The nature of the album is different from past Morrissey releases, such as the inclusion of two tracks which surpass the ten-minute mark, the near two-and-a-half-minute drum solo courtesy of Spencer Cobrin which opens the track "The Operation" and the sampling of a Shostakovich1 symphony. AllMusic described it as " art rock album, complete with strings, drum solos and two ten-minute songs."
According to Morrissey himself, the title refers to "the school of hard knocks"; that is, boxing (a southpaw being slang for a boxing left-hander and grammar a reference to British grammar schools). Another reference to boxing is the original cover photo, a photo of boxer Kenny Lane taken from the April 1963 issue of boxing magazine The Ring.

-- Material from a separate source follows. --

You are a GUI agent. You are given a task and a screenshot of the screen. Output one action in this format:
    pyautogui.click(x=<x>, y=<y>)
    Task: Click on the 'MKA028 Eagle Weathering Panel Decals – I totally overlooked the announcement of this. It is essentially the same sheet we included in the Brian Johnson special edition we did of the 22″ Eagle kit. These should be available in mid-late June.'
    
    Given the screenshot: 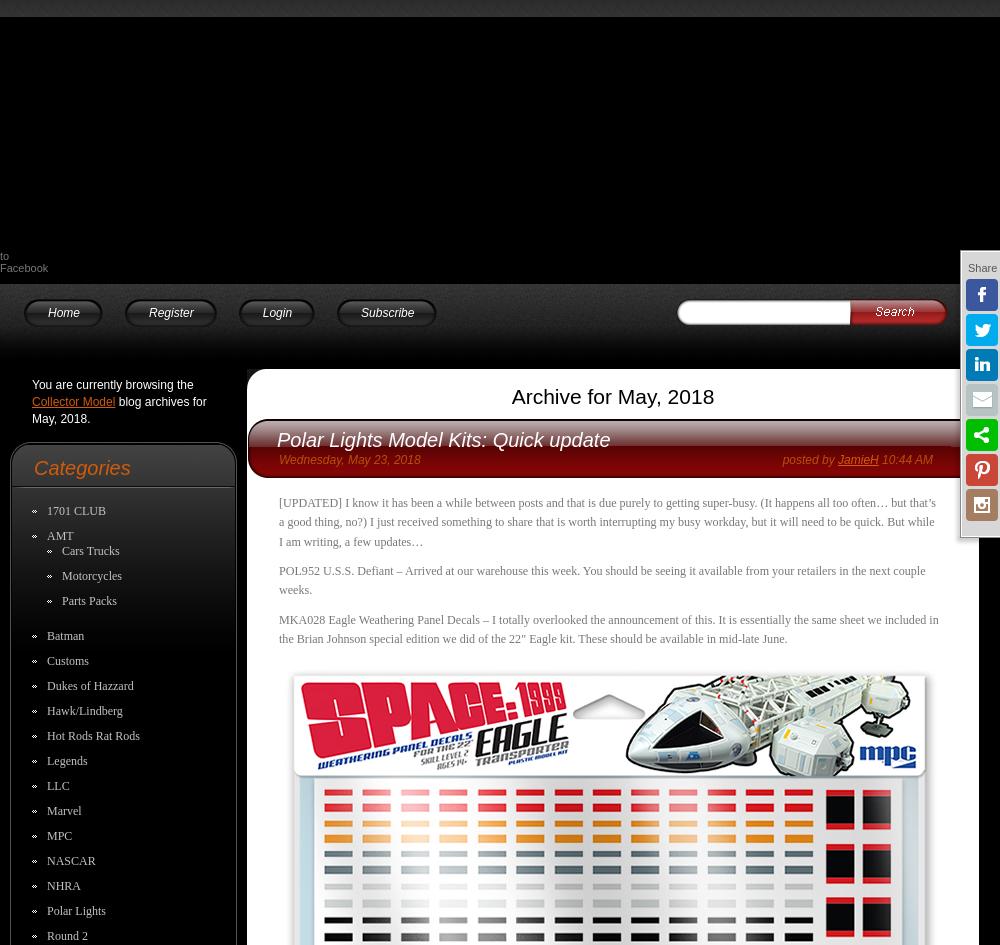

Spin magazine described the album's musical style as " from the crushed flowers studio formalisations of last year's Vauxhall and I, building instead on the earlier Your Arsenal, Morrissey's sly, unexpected blending of rockabilly and glam."
Southpaw Grammar was released on 28 August 1995 by record labels RCA in the UK and Reprise in the US. The album charted at number 4 in the UK and number 66 in the US. On its release Southpaw Grammar was an eyebrow-raiser for fans and critics alike.